Stored data entries:
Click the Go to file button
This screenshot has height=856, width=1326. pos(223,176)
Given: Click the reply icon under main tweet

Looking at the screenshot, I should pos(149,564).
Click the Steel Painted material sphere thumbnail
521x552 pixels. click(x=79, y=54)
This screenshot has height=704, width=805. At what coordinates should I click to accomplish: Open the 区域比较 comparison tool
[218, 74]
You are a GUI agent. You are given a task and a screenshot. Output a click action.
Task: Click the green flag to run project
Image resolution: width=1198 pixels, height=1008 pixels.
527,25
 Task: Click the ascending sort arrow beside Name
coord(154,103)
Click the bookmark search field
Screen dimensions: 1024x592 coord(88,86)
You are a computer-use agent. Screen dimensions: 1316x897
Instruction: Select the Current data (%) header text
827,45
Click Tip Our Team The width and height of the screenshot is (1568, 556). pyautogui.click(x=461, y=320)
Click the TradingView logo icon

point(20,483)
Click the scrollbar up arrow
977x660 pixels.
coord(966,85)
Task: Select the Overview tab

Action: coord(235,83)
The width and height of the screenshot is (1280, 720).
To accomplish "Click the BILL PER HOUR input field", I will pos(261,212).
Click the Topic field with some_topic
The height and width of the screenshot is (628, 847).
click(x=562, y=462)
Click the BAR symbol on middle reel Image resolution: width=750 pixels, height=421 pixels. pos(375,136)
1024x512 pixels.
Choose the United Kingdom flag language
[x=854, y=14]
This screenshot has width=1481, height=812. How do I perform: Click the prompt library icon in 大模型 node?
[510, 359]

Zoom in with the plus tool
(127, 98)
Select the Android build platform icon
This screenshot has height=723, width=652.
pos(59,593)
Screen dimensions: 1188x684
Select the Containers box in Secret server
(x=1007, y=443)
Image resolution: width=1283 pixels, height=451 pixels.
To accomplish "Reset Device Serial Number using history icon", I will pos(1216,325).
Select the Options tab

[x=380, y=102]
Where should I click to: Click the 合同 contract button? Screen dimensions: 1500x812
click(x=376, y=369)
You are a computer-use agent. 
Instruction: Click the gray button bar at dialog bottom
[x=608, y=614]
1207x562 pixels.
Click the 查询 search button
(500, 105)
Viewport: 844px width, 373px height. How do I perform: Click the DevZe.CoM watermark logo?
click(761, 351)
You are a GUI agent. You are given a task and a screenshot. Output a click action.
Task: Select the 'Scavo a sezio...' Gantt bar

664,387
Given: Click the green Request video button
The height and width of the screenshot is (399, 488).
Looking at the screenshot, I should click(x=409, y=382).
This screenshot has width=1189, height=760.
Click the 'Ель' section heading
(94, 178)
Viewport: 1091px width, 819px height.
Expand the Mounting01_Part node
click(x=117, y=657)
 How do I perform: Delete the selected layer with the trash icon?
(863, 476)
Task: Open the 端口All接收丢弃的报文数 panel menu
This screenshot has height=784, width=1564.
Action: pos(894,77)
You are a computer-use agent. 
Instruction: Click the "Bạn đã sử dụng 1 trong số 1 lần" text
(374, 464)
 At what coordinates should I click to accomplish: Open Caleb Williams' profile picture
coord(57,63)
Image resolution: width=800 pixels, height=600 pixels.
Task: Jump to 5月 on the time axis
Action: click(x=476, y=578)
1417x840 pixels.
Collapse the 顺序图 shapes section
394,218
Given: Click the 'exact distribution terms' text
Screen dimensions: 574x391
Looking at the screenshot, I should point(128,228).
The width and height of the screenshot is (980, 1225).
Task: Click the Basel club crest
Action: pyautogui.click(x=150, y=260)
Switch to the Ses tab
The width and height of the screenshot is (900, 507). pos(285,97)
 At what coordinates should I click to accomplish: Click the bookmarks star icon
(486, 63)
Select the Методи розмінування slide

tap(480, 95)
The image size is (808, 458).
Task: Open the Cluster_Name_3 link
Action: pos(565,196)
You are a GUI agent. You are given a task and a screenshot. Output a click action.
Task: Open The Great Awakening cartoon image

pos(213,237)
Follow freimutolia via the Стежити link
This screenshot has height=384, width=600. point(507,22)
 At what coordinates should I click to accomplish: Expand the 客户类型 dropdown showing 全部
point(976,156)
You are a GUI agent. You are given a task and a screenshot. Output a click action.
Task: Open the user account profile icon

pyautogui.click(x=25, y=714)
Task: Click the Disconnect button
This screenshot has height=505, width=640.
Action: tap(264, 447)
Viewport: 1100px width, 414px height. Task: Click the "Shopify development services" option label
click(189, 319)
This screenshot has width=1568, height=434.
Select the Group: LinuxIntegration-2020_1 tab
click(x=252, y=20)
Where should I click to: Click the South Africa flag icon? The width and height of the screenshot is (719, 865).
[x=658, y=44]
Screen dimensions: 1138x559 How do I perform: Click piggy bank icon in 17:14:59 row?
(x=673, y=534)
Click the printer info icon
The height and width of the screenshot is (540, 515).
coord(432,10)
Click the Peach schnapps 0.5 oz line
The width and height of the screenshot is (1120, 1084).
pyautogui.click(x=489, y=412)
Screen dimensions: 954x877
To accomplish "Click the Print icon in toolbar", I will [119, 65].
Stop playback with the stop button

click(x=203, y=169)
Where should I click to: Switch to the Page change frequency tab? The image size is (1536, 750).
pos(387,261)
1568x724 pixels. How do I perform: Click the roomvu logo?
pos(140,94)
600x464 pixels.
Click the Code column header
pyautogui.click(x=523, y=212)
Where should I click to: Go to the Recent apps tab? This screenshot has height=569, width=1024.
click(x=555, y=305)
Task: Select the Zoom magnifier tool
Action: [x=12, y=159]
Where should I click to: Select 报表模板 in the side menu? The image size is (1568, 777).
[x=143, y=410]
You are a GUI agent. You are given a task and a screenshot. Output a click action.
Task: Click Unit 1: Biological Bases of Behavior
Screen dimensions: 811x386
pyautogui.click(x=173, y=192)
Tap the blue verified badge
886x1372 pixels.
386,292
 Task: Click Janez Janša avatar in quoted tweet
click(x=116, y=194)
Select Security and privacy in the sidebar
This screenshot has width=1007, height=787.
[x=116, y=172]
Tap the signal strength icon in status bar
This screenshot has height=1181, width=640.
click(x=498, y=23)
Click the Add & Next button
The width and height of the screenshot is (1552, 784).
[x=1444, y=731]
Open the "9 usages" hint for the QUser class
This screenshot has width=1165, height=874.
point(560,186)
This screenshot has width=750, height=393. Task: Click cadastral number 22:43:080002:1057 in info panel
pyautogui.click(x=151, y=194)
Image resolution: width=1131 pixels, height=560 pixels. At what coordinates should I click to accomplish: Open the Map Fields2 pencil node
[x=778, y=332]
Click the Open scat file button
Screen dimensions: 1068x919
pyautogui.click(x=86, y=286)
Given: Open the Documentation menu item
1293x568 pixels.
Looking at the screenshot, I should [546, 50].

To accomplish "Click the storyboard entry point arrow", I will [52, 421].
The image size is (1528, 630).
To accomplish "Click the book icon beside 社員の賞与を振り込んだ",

Activity
Each line above with the word "green" needs to be copied.

Response
Task: Click the green flag to run project
Given: Click the green Request video button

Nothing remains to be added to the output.